» Action item: Copy the data exactly from the line that contains "Open the Extra menu" through the line that contains "Click the SKU WS08-XS-Blue text", keeping both end lines and leaving out everything else.

» Input:
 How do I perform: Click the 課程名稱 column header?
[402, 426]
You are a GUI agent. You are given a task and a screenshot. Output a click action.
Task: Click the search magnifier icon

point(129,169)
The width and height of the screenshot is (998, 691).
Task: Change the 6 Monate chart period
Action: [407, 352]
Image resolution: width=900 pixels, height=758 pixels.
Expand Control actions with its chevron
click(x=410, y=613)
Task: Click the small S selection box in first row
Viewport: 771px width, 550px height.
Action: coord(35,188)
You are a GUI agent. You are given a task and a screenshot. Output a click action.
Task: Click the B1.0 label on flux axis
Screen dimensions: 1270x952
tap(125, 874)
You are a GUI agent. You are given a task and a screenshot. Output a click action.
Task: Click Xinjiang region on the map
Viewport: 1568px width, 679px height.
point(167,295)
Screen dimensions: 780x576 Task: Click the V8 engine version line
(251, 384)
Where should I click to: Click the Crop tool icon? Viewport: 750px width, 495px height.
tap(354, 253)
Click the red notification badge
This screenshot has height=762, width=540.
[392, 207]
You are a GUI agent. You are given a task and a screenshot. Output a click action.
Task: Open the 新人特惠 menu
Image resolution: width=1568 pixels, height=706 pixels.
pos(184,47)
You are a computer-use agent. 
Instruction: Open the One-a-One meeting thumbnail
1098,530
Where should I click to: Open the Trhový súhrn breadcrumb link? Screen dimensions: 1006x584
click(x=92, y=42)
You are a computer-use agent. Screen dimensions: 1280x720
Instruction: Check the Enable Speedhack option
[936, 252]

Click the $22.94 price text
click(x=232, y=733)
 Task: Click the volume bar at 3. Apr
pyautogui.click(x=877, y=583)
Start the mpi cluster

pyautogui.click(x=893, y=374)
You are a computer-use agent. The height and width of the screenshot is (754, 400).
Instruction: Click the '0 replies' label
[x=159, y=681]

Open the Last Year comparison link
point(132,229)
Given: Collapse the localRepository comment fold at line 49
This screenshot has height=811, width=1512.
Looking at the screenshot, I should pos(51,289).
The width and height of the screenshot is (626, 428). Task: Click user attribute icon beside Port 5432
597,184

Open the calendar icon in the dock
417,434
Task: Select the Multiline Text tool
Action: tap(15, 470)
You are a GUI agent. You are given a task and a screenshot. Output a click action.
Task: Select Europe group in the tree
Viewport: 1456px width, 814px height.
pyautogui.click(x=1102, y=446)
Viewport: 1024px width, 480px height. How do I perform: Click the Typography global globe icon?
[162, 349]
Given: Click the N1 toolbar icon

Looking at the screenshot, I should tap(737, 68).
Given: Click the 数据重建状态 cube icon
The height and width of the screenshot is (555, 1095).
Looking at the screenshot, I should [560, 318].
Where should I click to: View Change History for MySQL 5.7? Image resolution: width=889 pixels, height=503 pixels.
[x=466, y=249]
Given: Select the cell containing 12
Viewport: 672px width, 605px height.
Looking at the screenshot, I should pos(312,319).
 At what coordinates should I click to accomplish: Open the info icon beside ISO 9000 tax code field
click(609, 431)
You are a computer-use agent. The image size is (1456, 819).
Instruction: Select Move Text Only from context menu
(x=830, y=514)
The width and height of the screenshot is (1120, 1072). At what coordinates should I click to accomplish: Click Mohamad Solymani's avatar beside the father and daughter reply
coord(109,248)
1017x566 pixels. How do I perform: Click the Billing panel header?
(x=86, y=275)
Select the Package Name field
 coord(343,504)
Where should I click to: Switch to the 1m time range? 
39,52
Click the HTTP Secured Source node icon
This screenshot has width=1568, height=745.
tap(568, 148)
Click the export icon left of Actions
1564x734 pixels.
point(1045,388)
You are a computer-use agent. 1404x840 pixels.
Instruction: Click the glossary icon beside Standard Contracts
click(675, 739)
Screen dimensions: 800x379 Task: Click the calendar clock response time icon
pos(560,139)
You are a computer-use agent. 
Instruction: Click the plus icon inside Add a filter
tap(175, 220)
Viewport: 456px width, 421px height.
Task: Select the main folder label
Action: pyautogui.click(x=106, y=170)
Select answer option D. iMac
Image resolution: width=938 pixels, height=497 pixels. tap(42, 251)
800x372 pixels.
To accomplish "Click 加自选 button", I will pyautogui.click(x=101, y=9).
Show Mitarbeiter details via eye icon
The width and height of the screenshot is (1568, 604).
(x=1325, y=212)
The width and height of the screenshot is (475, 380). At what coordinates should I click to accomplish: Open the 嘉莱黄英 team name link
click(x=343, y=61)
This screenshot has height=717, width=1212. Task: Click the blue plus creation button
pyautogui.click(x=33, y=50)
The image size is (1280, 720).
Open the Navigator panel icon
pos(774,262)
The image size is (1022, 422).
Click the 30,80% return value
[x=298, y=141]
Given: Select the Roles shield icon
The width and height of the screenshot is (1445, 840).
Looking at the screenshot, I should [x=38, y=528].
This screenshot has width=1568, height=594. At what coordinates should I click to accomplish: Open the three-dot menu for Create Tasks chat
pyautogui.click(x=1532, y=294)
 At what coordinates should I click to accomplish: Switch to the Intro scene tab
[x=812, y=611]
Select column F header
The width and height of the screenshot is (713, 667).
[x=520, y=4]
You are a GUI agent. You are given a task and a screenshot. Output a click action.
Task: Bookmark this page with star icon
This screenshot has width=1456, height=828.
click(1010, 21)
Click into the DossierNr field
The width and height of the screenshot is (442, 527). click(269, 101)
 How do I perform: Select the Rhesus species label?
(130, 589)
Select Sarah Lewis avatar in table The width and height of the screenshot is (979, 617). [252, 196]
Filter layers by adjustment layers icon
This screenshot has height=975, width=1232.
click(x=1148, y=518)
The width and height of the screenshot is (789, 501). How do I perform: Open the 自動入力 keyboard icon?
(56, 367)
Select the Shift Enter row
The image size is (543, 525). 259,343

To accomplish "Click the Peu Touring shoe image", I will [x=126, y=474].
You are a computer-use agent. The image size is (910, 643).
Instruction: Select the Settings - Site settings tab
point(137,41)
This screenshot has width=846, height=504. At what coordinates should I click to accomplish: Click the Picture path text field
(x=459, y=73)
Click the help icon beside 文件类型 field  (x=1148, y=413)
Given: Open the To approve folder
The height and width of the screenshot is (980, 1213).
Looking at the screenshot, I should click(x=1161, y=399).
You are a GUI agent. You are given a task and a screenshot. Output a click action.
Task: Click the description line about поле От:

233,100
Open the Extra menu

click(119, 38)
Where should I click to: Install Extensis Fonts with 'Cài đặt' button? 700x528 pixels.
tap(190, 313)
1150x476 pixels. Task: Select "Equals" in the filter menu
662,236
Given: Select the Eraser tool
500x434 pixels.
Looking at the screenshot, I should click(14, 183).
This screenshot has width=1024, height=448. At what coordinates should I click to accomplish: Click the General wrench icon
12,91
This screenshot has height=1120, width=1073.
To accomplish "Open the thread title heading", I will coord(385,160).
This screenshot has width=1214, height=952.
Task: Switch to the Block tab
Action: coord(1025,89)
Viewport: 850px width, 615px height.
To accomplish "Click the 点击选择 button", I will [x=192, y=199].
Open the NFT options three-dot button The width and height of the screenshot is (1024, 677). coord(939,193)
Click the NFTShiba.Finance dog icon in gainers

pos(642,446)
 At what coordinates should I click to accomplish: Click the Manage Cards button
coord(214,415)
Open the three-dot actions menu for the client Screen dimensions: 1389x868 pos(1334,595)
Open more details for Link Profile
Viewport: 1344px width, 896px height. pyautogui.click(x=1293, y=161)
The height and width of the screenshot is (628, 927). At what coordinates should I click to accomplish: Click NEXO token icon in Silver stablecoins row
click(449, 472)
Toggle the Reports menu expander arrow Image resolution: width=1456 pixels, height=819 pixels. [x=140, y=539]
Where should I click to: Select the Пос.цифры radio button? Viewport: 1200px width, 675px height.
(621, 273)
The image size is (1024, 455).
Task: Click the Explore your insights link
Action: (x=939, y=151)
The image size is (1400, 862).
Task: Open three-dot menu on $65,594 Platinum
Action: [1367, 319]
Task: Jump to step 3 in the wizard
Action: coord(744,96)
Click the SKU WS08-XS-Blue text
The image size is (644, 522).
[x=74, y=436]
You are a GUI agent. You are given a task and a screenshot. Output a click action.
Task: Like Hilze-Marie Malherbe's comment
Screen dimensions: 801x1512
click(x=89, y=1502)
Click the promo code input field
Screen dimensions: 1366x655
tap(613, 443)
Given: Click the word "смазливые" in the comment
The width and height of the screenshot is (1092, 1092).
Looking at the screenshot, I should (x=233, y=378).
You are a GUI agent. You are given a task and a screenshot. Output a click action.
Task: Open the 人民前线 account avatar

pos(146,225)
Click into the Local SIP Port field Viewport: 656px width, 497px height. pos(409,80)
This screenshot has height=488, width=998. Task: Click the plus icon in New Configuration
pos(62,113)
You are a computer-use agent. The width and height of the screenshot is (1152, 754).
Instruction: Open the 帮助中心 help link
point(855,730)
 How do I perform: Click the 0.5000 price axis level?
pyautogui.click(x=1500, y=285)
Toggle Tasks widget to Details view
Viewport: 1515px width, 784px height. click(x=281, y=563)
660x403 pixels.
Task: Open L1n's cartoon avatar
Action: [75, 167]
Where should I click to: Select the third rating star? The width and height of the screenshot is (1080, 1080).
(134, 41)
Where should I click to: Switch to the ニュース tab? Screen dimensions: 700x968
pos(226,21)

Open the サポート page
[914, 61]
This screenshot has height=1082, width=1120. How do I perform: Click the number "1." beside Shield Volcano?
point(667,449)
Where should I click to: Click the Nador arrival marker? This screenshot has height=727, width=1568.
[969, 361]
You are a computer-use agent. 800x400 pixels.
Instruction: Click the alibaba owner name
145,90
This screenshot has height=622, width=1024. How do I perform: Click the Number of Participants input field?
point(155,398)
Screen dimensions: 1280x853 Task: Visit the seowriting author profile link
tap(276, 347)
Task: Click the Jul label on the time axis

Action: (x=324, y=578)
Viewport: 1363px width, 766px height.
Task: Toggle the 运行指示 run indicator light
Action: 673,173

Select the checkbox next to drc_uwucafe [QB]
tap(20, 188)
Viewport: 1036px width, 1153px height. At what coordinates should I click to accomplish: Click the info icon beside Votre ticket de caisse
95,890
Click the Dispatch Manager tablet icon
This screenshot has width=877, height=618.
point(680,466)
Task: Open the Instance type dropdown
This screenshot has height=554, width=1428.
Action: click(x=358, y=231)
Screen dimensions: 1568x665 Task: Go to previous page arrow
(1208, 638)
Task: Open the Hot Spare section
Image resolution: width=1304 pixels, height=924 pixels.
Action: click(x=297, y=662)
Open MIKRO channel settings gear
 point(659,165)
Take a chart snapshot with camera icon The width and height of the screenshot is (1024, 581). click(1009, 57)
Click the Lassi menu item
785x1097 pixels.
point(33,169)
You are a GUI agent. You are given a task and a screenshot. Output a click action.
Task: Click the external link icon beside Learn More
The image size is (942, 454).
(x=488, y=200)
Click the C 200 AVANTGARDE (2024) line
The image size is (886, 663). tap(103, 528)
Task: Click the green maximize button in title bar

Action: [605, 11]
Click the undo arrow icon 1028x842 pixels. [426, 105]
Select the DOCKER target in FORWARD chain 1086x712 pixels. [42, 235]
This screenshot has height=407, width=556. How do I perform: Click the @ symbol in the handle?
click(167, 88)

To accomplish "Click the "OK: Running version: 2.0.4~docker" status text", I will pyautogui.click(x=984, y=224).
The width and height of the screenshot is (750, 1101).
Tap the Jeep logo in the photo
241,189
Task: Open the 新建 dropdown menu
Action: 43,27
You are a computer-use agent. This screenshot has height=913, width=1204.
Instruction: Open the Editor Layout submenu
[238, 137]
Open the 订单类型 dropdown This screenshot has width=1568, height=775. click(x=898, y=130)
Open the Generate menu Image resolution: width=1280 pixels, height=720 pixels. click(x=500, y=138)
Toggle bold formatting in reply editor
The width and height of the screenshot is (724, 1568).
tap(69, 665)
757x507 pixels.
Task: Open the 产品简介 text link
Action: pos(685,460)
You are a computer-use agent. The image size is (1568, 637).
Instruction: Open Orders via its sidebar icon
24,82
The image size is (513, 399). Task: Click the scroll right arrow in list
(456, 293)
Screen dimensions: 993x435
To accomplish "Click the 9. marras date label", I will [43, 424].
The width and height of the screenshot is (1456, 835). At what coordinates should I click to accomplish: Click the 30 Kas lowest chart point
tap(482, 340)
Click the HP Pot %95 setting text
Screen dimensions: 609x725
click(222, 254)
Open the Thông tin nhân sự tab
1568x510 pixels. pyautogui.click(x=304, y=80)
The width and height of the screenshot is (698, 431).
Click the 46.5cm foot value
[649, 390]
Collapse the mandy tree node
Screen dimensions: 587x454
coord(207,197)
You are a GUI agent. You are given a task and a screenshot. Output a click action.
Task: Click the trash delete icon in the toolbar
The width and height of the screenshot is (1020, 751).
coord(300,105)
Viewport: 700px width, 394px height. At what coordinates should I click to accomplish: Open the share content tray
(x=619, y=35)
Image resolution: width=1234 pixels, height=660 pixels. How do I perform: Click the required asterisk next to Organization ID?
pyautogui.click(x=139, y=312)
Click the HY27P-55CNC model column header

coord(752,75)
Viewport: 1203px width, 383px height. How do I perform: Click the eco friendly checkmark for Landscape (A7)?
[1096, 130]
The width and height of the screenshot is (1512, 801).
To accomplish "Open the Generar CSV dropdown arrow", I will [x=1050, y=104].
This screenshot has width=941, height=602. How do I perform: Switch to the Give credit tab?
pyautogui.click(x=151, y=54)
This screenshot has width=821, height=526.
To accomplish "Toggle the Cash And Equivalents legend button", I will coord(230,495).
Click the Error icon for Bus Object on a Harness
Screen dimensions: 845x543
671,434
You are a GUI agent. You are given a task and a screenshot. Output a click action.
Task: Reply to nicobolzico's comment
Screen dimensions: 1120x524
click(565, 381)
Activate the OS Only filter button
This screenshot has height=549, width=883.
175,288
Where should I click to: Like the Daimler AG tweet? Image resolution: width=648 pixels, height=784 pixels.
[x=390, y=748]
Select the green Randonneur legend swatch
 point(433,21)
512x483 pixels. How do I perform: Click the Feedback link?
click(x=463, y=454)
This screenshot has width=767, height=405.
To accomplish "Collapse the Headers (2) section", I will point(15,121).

» Exercise response:
Open the Extra menu

click(119, 38)
Where should I click to: Install Extensis Fonts with 'Cài đặt' button? 700x528 pixels.
tap(190, 313)
1150x476 pixels. Task: Select "Equals" in the filter menu
662,236
Given: Select the Eraser tool
500x434 pixels.
Looking at the screenshot, I should click(14, 183).
This screenshot has width=1024, height=448. At what coordinates should I click to accomplish: Click the General wrench icon
12,91
This screenshot has height=1120, width=1073.
To accomplish "Open the thread title heading", I will coord(385,160).
This screenshot has width=1214, height=952.
Task: Switch to the Block tab
Action: coord(1025,89)
Viewport: 850px width, 615px height.
To accomplish "Click the 点击选择 button", I will [x=192, y=199].
Open the NFT options three-dot button The width and height of the screenshot is (1024, 677). coord(939,193)
Click the NFTShiba.Finance dog icon in gainers

pos(642,446)
 At what coordinates should I click to accomplish: Click the Manage Cards button
coord(214,415)
Open the three-dot actions menu for the client Screen dimensions: 1389x868 pos(1334,595)
Open more details for Link Profile
Viewport: 1344px width, 896px height. pyautogui.click(x=1293, y=161)
The height and width of the screenshot is (628, 927). At what coordinates should I click to accomplish: Click NEXO token icon in Silver stablecoins row
click(449, 472)
Toggle the Reports menu expander arrow Image resolution: width=1456 pixels, height=819 pixels. [x=140, y=539]
Where should I click to: Select the Пос.цифры radio button? Viewport: 1200px width, 675px height.
(621, 273)
The image size is (1024, 455).
Task: Click the Explore your insights link
Action: (x=939, y=151)
The image size is (1400, 862).
Task: Open three-dot menu on $65,594 Platinum
Action: [1367, 319]
Task: Jump to step 3 in the wizard
Action: coord(744,96)
Click the SKU WS08-XS-Blue text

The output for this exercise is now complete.